WHAT IS BEING ASKED: An exact, complete copy of the lines below is the expected answer.

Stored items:
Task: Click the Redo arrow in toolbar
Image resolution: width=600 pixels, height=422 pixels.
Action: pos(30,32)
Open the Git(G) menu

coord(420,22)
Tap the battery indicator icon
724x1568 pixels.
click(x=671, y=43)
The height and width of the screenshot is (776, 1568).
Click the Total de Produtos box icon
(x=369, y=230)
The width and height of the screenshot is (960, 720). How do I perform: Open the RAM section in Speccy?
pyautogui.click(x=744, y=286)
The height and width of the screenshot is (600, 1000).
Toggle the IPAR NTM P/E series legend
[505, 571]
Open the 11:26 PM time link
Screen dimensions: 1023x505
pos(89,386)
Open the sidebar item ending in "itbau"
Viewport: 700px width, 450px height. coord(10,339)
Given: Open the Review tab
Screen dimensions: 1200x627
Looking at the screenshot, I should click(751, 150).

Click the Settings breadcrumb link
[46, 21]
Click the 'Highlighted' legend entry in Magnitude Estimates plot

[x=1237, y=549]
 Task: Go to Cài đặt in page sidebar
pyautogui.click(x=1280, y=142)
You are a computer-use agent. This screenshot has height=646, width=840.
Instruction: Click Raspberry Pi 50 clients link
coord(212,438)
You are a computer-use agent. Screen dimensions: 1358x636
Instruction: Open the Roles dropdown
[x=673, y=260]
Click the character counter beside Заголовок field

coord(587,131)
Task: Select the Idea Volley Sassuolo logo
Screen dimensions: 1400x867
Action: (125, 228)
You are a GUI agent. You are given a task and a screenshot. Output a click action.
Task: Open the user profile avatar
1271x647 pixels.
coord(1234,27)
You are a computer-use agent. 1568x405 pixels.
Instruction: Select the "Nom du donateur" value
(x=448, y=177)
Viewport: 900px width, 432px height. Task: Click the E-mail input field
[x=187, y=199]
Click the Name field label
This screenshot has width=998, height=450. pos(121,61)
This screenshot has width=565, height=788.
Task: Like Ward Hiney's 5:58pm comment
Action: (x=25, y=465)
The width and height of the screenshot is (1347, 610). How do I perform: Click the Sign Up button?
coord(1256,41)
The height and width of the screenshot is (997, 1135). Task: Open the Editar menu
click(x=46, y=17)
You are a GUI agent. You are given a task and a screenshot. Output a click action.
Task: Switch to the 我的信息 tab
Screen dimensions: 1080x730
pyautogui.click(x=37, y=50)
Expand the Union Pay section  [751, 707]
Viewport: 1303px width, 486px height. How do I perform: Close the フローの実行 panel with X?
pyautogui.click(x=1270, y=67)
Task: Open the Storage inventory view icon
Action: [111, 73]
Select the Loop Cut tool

SOLUTION BELOW:
Task: Click the Redo arrow in toolbar
Image resolution: width=600 pixels, height=422 pixels.
Action: pos(30,32)
Open the Git(G) menu

coord(420,22)
Tap the battery indicator icon
724x1568 pixels.
click(x=671, y=43)
The height and width of the screenshot is (776, 1568).
Click the Total de Produtos box icon
(x=369, y=230)
The width and height of the screenshot is (960, 720). How do I perform: Open the RAM section in Speccy?
pyautogui.click(x=744, y=286)
The height and width of the screenshot is (600, 1000).
Toggle the IPAR NTM P/E series legend
[505, 571]
Open the 11:26 PM time link
Screen dimensions: 1023x505
pos(89,386)
Open the sidebar item ending in "itbau"
Viewport: 700px width, 450px height. coord(10,339)
Given: Open the Review tab
Screen dimensions: 1200x627
Looking at the screenshot, I should click(751, 150).

Click the Settings breadcrumb link
[46, 21]
Click the 'Highlighted' legend entry in Magnitude Estimates plot

[x=1237, y=549]
 Task: Go to Cài đặt in page sidebar
pyautogui.click(x=1280, y=142)
You are a computer-use agent. This screenshot has height=646, width=840.
Instruction: Click Raspberry Pi 50 clients link
coord(212,438)
You are a computer-use agent. Screen dimensions: 1358x636
Instruction: Open the Roles dropdown
[x=673, y=260]
Click the character counter beside Заголовок field

coord(587,131)
Task: Select the Idea Volley Sassuolo logo
Screen dimensions: 1400x867
Action: (125, 228)
You are a GUI agent. You are given a task and a screenshot. Output a click action.
Task: Open the user profile avatar
1271x647 pixels.
coord(1234,27)
You are a computer-use agent. 1568x405 pixels.
Instruction: Select the "Nom du donateur" value
(x=448, y=177)
Viewport: 900px width, 432px height. Task: Click the E-mail input field
[x=187, y=199]
Click the Name field label
This screenshot has width=998, height=450. pos(121,61)
This screenshot has width=565, height=788.
Task: Like Ward Hiney's 5:58pm comment
Action: (x=25, y=465)
The width and height of the screenshot is (1347, 610). How do I perform: Click the Sign Up button?
coord(1256,41)
The height and width of the screenshot is (997, 1135). Task: Open the Editar menu
click(x=46, y=17)
You are a GUI agent. You are given a task and a screenshot. Output a click action.
Task: Switch to the 我的信息 tab
Screen dimensions: 1080x730
pyautogui.click(x=37, y=50)
Expand the Union Pay section  [751, 707]
Viewport: 1303px width, 486px height. How do I perform: Close the フローの実行 panel with X?
pyautogui.click(x=1270, y=67)
Task: Open the Storage inventory view icon
Action: [111, 73]
Select the Loop Cut tool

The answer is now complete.